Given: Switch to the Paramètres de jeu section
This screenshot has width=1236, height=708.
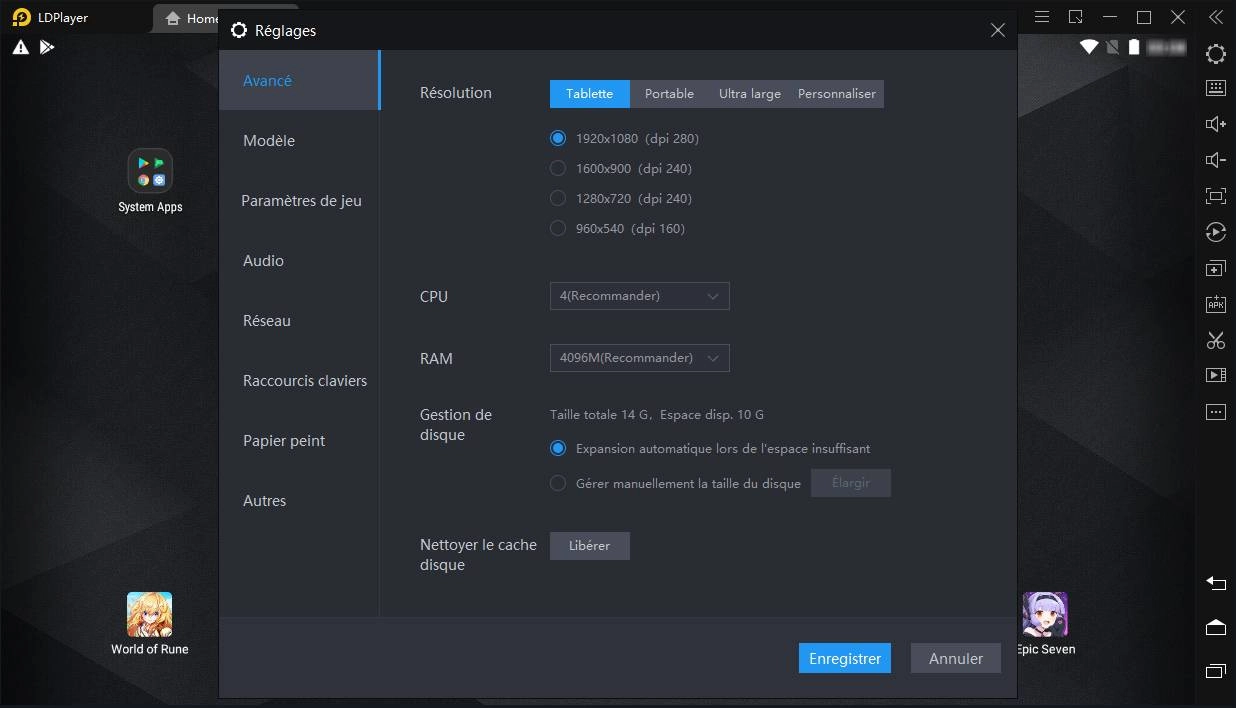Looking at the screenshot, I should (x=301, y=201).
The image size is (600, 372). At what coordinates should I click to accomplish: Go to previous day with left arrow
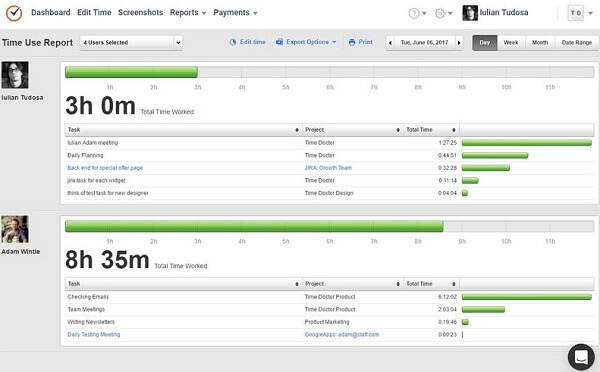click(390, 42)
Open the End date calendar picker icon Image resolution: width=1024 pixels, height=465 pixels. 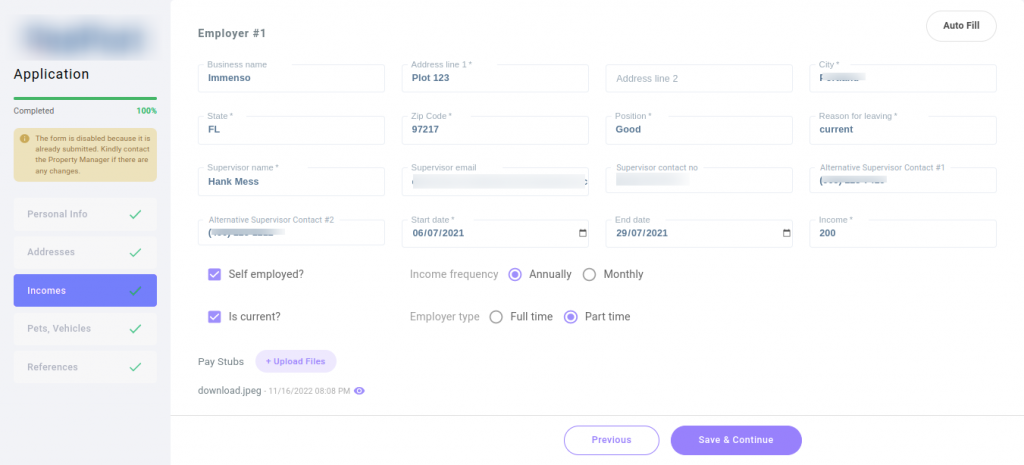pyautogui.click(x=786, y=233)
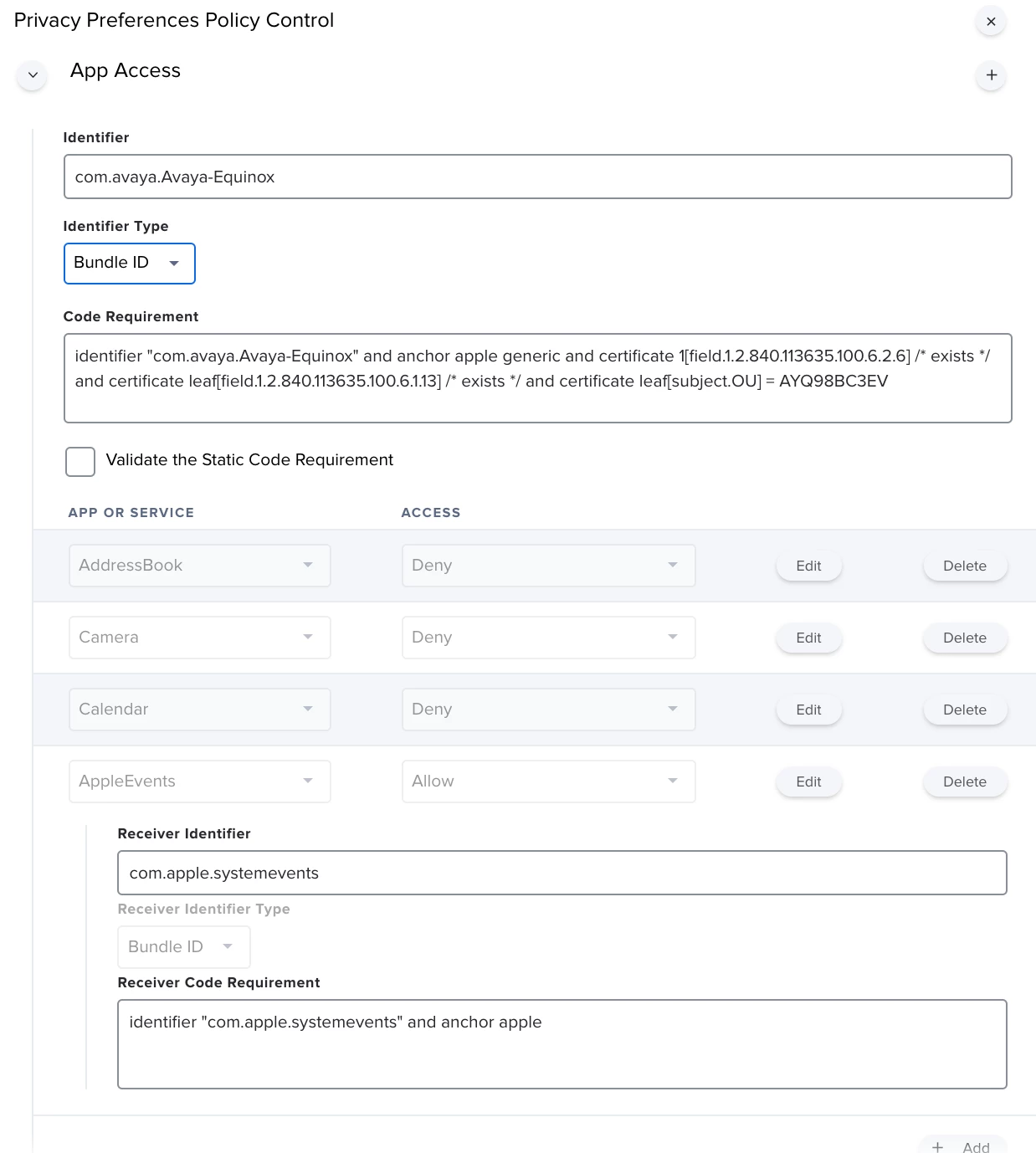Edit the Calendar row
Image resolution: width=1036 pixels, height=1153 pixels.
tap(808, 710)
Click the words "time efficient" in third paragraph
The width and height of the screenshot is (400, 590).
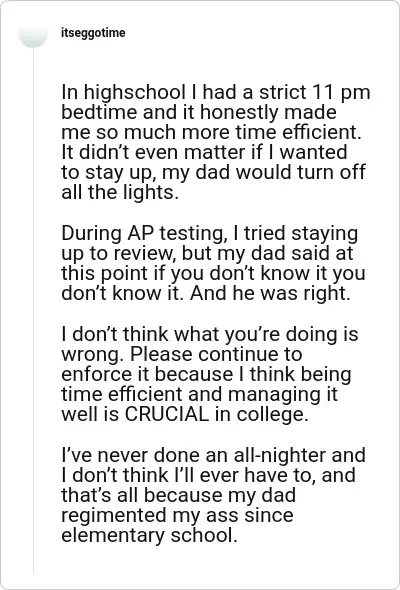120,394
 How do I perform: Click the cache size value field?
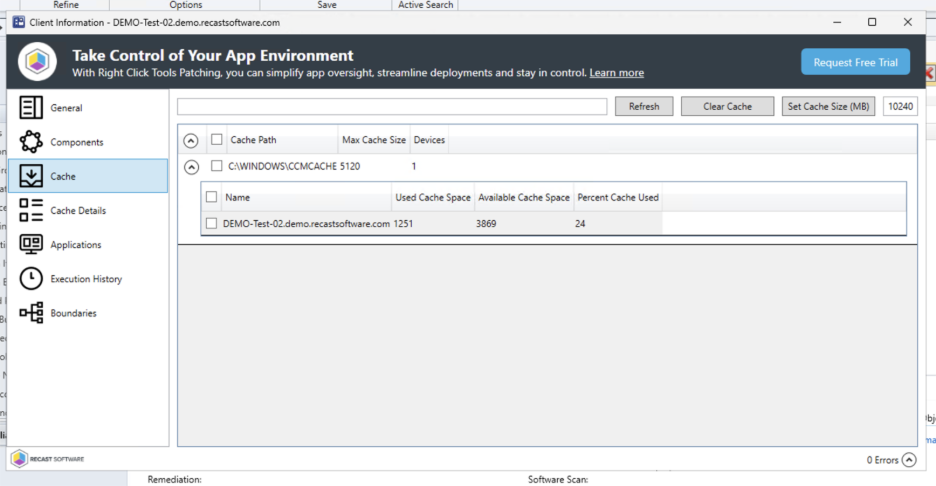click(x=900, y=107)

★ ★ ★ ★

§ **WORK INSTRUCTION**:
Where the line containing "Click the words" appears above, start there and set down each line exactly through the last line of the data; leave out every picture.

§ **RESULT FOR THIS TASK**:
Click the words "time efficient" in third paragraph
The width and height of the screenshot is (400, 590).
120,394
 How do I perform: Click the cache size value field?
click(x=900, y=107)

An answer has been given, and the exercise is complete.